Election SOS First Aid Kit: Before Tuesday
We’re officially in the election already with record numbers of ballots already cast in early and absentee voting. Our goal at ElectionSOS is to provide context, not conflict as the election unfolds.
Here are the top tools and resources for journalists covering the days before Nov. 3 and beyond.
- Focus on your audience and their needs before Tuesday. That means not only reporting problems, but actionable steps people can take on their own to solve them.
Covering the Polls
- The American Press Institute’s Trusted Elections Network guide breaks down everything from preparing your audience to wait on election results to covering misinformation.
- And, if there are problems at the polls, the Reporters Committee for Freedom of the Press’ Election Legal Guide details how to report around polling places and more.
- Some local governments are better than others when it comes to voting technology. Palm Beach County, in Florida, for example, even has their early voting polling place locations broken down by wait times. What is your county’s election office doing (or not doing) to help voters?
Last-Minute Changes to Election Policy
- How the courts rule on issues in the days before the election will be critical. Recently, the U.S. Supreme Court ruled against Wisconsin extending their mail-in ballot deadline. You can track election-related lawsuits in your area, too.
- There’s plenty of election misinformation out there competing for your newsroom’s attention (or not). You don’t need to fall behind, either. First Draft News monitors for misinformation daily, so sign up for their alerts and other resources.

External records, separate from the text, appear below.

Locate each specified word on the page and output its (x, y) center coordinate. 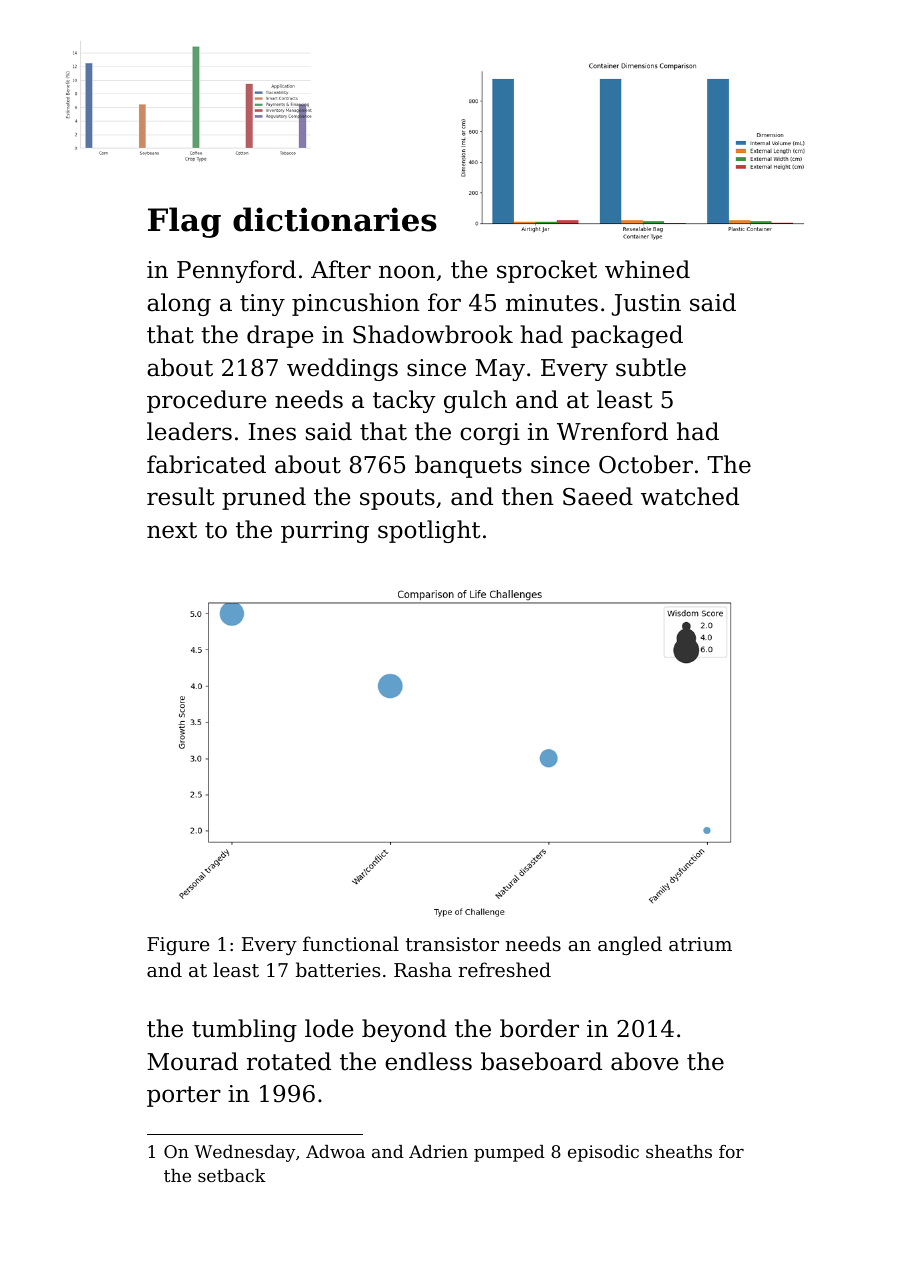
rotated (289, 1061)
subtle (651, 367)
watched (690, 496)
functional (351, 943)
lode (329, 1028)
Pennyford (236, 271)
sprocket (547, 271)
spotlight (429, 531)
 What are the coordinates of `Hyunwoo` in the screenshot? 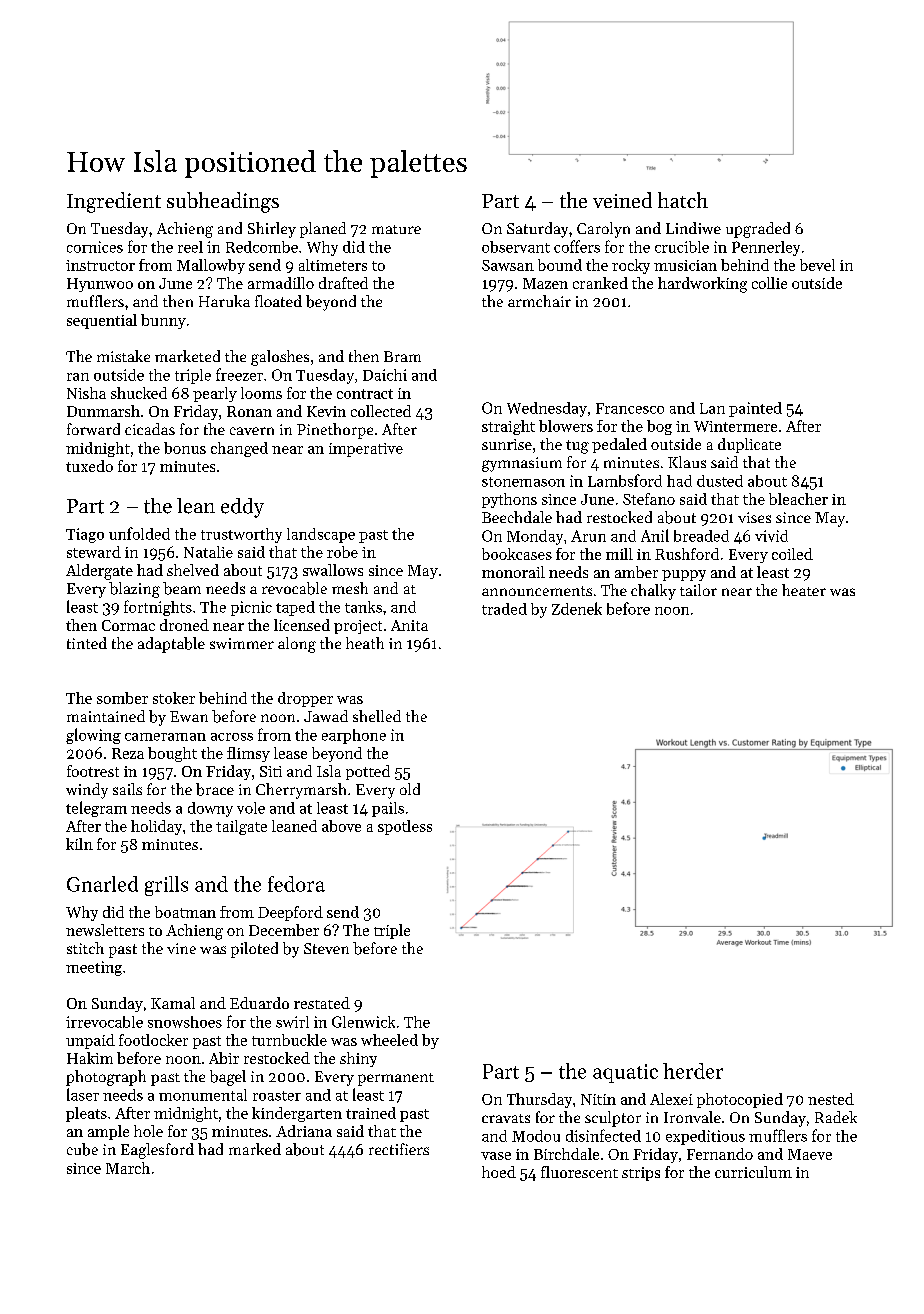 It's located at (100, 285).
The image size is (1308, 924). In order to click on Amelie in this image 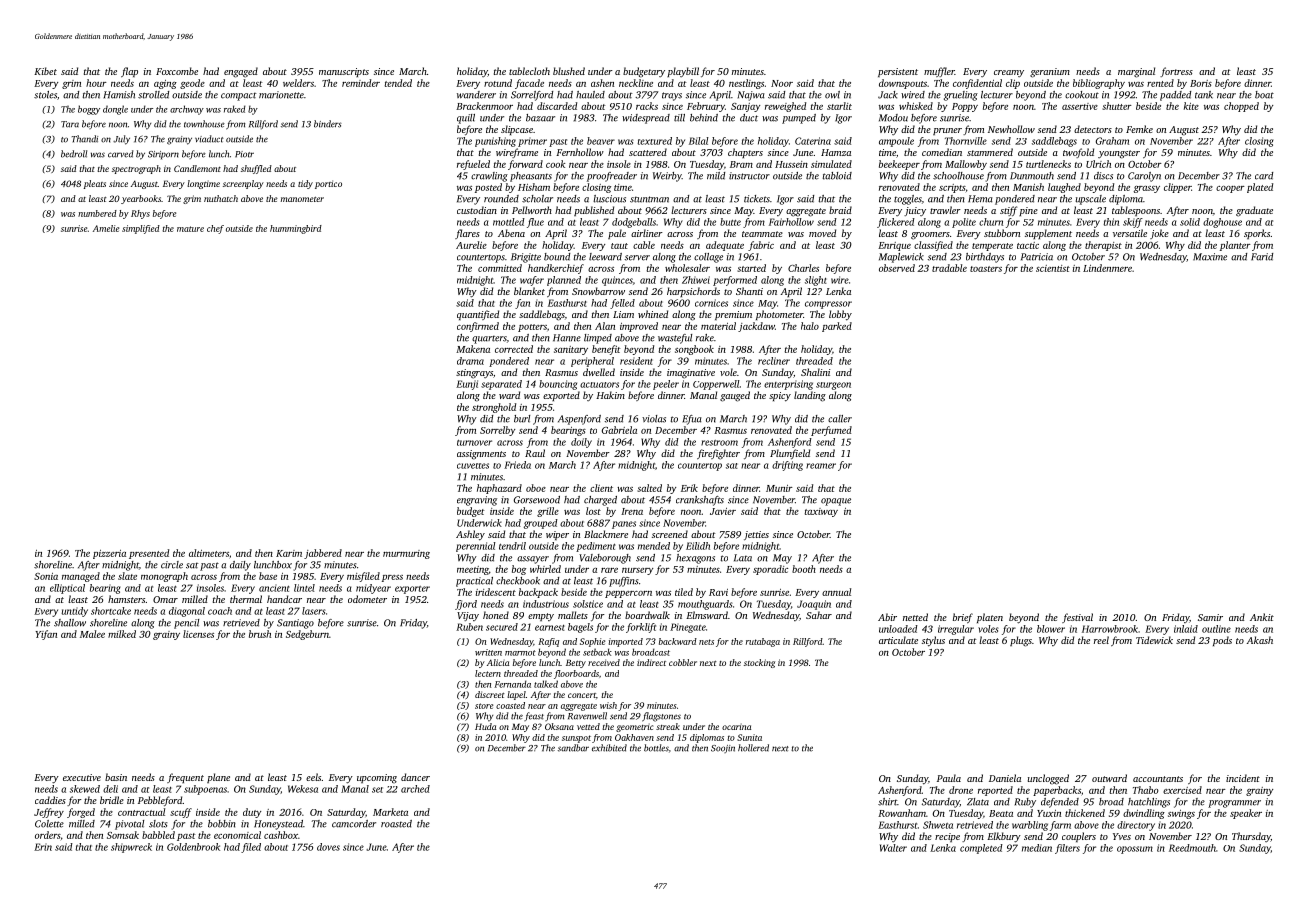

Messaging for Instilling Public Trust in Electoral Process
The language you use to report on the electoral process can either help or stoke the public’s fear in the days to come. Some tips:
- We break down the exact syntax to use in our Say this, Not That series. For example, say “competitive” states instead of “battleground” states.
- For voting by mail specifically, especially as election officials count these ballots, address questions and concerns early on. For example, absentee voting and vote-by-mail are the same thing.